O meu monstro não se escondia debaixo da cama. Ele estava ao meu lado, escondendo-se na sombra de um templo sagrado.
~~x~~
Os dias passaram e eu voltei a ser uma criança normal, mas eu não era mais uma criança. Não poderia mais ser. As bonecas me assustavam. O escuro me dava arrepios. E os meus pais, eles apenas acharam que era uma fase, que logo passaria.
Não havia nenhum monstro dentro do meu armário, nenhuma árvore velha passava seus galhos na minha janela, a luz estava bem viva, mas a tempestade dentro de mim acontecia sempre que a hora de dormir chegava. Eu gritava. Chorava. Eu sofria. Papai dizia que era por conta do quase acidente e mamãe acreditava que algum espírito maligno estava perto de mim. Havia alguém maligno, realmente, mas não era espírito nenhum.
Emerson sempre me visitava e ficava sozinho comigo no meu quarto. Ele, por ser próximo e de confiança, foi escolhido por meus pais para tentar me ajudar a passar pelo trauma. Acharam que seria mais fácil se o meu salvador passasse algum tempo a sós comigo, para me consolar. Quando se olha perto demais, acaba perdendo o que realmente está acontecendo.
Eu estava rodeada de pessoas da igreja, mas me sentia no inferno. E vivi assim por seis meses. Seis meses em que Emerson me visitou todos os dias e passou pelo menos uma hora trancado comigo no quarto, orando. Meus pais não entendiam o motivo de eu continuar apática. Em algum momento daquela minha vida de torturas, eles decidiram que as palavras do Senhor não poderiam me alcançar e decidiram me levar em um hospital, para tentar descobrir o motivo de eu estar definhando.
Seis meses, para finalmente me libertar. Emerson descobriu que estávamos indo ao hospital e tentou convencer meus pais do contrário, pois ele sabia o que os médicos iriam dizer. Pela primeira vez os meus pais não ouviram o que ele dizia. Seis meses. Seis longos e cansativos meses se passaram.

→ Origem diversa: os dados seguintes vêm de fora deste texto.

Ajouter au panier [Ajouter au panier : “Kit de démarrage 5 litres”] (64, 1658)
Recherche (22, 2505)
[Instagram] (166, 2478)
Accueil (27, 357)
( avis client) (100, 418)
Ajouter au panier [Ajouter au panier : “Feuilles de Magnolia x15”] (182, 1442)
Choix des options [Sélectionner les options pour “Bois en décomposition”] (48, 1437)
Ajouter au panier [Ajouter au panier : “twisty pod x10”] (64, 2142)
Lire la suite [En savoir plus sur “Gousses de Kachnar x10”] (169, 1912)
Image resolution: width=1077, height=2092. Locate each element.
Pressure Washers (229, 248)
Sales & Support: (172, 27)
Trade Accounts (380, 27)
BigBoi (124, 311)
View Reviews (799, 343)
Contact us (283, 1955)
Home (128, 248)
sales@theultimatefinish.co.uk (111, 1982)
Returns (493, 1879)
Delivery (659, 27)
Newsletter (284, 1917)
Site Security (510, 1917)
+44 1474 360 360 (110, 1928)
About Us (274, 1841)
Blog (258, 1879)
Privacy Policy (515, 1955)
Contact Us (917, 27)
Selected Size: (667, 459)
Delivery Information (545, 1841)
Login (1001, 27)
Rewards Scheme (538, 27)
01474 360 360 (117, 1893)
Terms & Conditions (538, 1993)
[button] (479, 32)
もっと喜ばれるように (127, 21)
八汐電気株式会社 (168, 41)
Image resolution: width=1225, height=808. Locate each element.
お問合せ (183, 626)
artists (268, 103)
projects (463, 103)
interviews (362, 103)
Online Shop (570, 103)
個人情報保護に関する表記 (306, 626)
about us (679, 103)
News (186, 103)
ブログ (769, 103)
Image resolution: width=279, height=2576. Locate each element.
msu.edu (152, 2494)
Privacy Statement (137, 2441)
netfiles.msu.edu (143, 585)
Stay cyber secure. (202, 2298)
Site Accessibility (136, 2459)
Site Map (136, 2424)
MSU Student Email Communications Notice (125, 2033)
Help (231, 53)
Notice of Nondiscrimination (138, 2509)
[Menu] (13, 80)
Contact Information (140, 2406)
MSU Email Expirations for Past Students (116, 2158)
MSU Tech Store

Os médicos logo chegaram a conclusão mais óbvia, mas os meus pais não aceitaram e me levaram para outro lugar, que também deu o mesmo veredicto. Minha mãe desmaiou e meu pai precisou ser forte, mais forte do que eu. Ele precisou descobrir, sozinho, quem era o responsável e ele descobriu, mas foi tarde. Emerson já havia saído da cidade, do país, talvez. Não tínhamos fotos e não sabíamos sobrenomes. Talvez o nome dele nem fosse Emerson.
O meu monstro havia, finalmente, perdido uma batalha. Talvez ele ainda esteja travando guerras santas em algum lugar do mundo, mas não seria na igreja que a minha família frequentava, não seria mais comigo.
Eu prefiro acreditar que ele morreu de uma forma bem trágica. Esmagado por um elefante; comigo por um crocodilo; morrido afogado; explodido; envenenado lentamente; trucidado; sufocado; torturado; canibalizado vivo; esfolado; desmembrado; apodrecido; violentado física e psicologicamente. Eu espero, do fundo do coração, que ele esteja no inferno santo que criou, sendo atormentando por demônios vingativos que vão revivê-lo só para acabar com ele de forma mais cruel que a anterior.
Eu acredito/anseio por isso, pois, só assim eu posso deitar a cabeça no travesseiro e sonhar. Afinal, o meu monstro não está mais aqui, então eu preciso me tornar um para poder sobreviver feliz.